DATA RECORDS
>>

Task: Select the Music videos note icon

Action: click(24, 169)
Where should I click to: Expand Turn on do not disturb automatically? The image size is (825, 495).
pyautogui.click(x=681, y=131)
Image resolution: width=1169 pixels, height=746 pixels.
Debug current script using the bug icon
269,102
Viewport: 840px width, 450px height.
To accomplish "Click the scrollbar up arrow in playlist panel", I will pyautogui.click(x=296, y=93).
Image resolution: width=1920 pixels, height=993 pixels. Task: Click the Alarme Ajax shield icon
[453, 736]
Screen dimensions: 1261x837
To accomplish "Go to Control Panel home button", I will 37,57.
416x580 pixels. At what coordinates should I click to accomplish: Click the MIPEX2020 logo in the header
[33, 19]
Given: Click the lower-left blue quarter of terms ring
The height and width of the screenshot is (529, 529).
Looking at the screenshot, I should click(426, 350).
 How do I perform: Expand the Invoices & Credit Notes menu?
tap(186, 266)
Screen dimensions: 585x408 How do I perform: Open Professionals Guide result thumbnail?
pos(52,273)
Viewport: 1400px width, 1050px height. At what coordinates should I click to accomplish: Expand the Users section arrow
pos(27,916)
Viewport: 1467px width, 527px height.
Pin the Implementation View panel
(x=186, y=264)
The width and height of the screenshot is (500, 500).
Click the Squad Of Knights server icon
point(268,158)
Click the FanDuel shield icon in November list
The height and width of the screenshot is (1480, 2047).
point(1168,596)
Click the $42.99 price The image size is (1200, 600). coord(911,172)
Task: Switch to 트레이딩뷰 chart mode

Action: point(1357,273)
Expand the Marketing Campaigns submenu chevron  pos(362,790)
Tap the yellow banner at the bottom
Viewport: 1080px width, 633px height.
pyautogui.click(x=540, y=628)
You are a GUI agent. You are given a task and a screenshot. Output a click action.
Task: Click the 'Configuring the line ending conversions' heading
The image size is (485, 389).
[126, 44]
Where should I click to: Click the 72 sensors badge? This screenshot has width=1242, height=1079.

<<

TASK OBJECTIVE
Within the data above, pick out all lines holding the word "will".

RESULT BELOW
To accomplish "Click the scrollbar up arrow in playlist panel", I will pyautogui.click(x=296, y=93).
To accomplish "Go to Control Panel home button", I will 37,57.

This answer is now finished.